Antes de que se vayan a la cama, les digo a nuestros dos hijos: “Papi siempre será tu mejor amigo”. Victoria y yo siempre les estamos diciendo: “No hay nada que no puedes hacer. Tienes un futuro emocionante ante ti. Estás rodeado del favor de Dios. Todo cuanto toques prosperará”.

Victoria y yo creemos que tenemos tanto una oportunidad como una responsabilidad de hablar las bendiciones de Dios a nuestros hijos ahora, mientras están pequeños. ¿Por qué esperar hasta que sean adolescentes, o estén en sus veinte años y por casarse, para comenzar a orar que las bendiciones de Dios llenen sus vidas? No, estamos declarando las bendiciones de Dios sobre ellos todos los días de su vida. Y tenemos la plena convicción de que nuestras palabras impactarán a nuestros hijos mucho después de que hayan crecido y tengan sus propios hijos.

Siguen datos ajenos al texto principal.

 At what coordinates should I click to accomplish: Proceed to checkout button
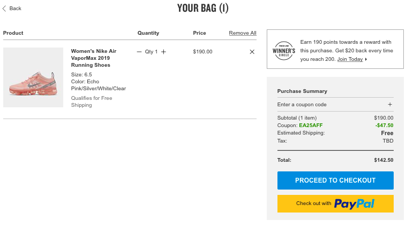coord(335,180)

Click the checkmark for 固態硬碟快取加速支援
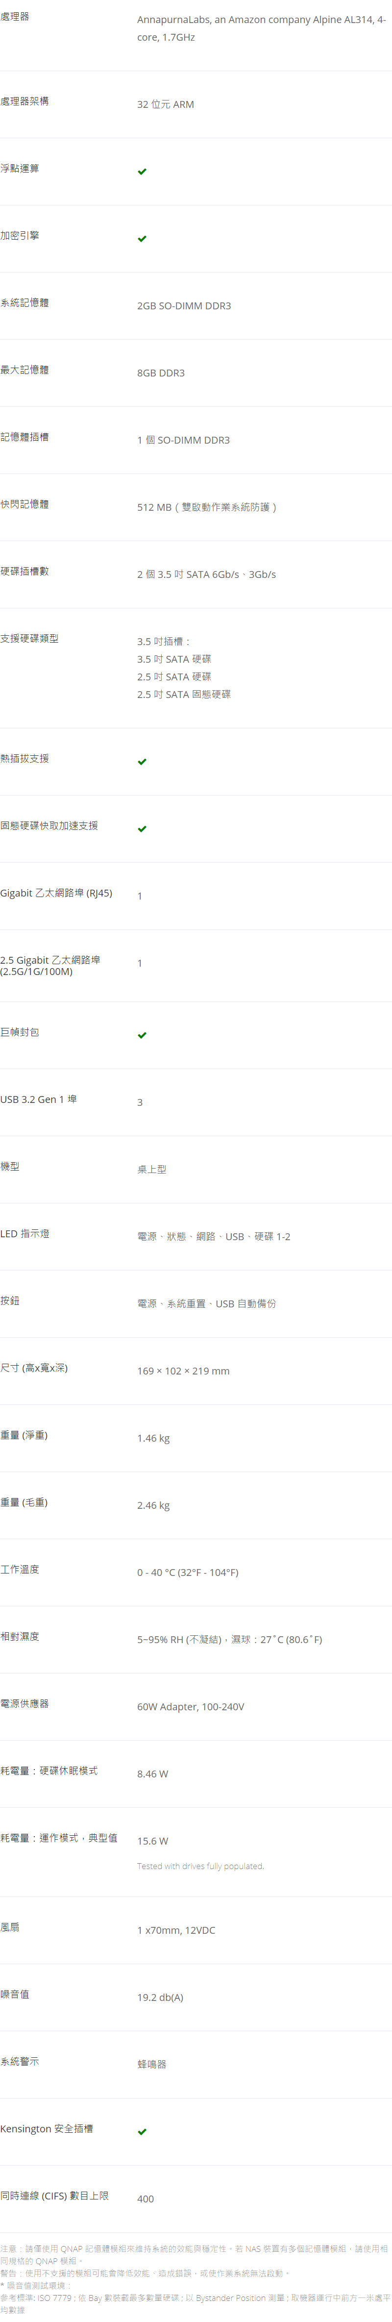[141, 828]
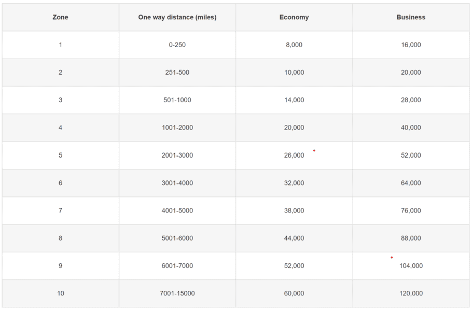Image resolution: width=472 pixels, height=311 pixels.
Task: Click the 40,000 Business value for Zone 4
Action: click(411, 128)
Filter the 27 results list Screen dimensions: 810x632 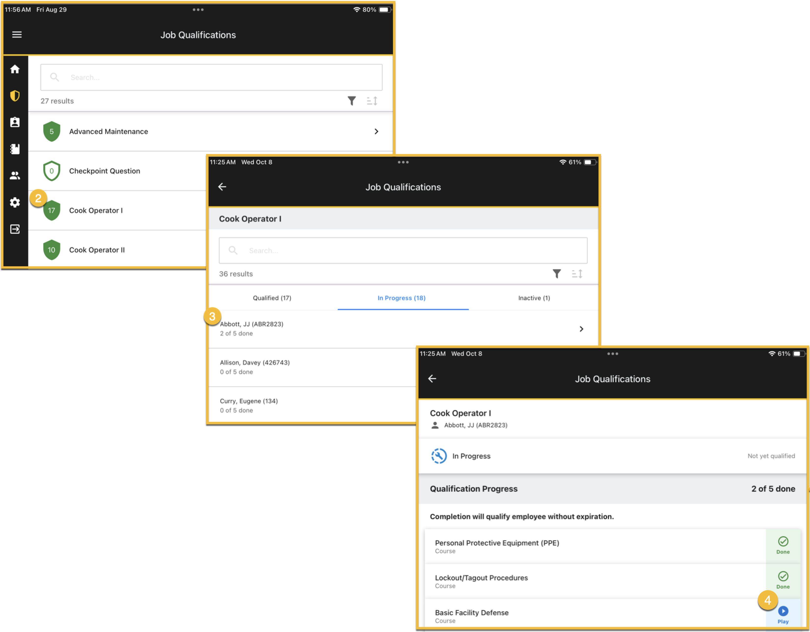click(351, 101)
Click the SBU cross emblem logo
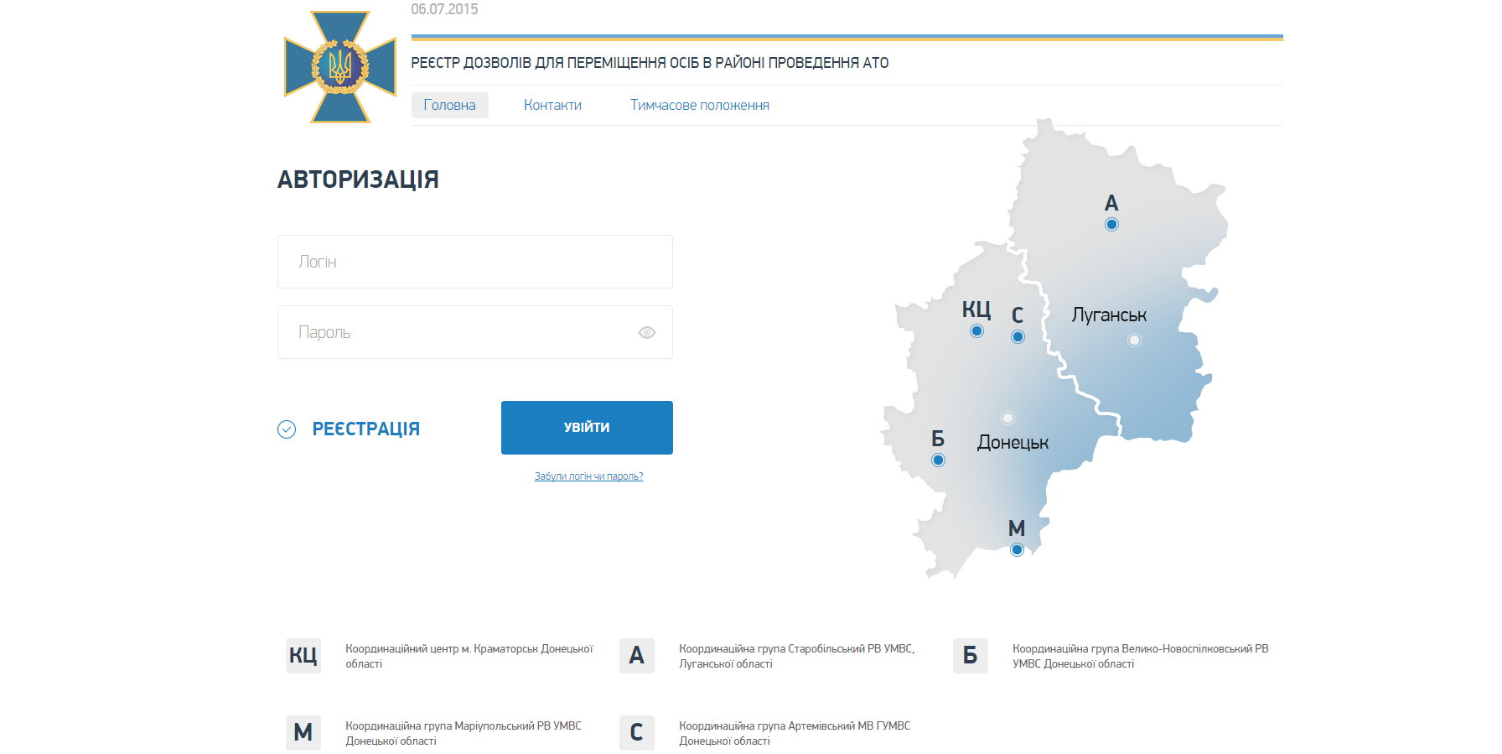The width and height of the screenshot is (1502, 754). (339, 67)
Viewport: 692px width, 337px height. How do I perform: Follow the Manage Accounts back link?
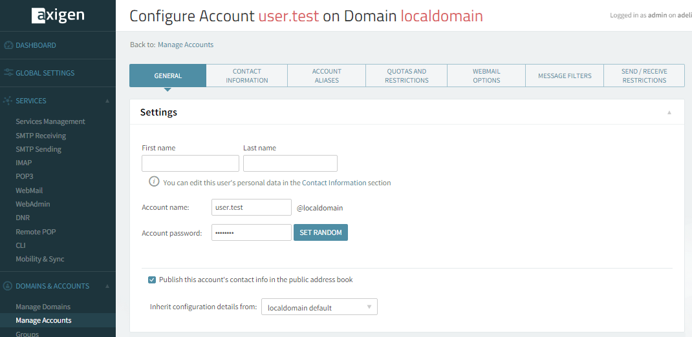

¿Qué está dejando usted a la siguiente generación? No es suficiente sólo pensarlo; tiene que hablarlo. Una bendición no es una bendición si no se habla y sus hijos necesitan oírle palabras como: “Te amo. Creo en ti. Pienso que eres especial. No hay nadie como tú. Eres único”. Necesitan escuchar su aprobación; necesitan sentir su amor; necesitan su bendición.

Sus hijos pueden estar ya grandes, pero eso no debería detenerle de tomar el teléfono para hablarles y animarles, decirles que está orgulloso de ellos. Quizá usted no practicó bendecir a sus hijos mientras crecían, pero no es demasiado tarde; comience a hacerlo ahora mismo.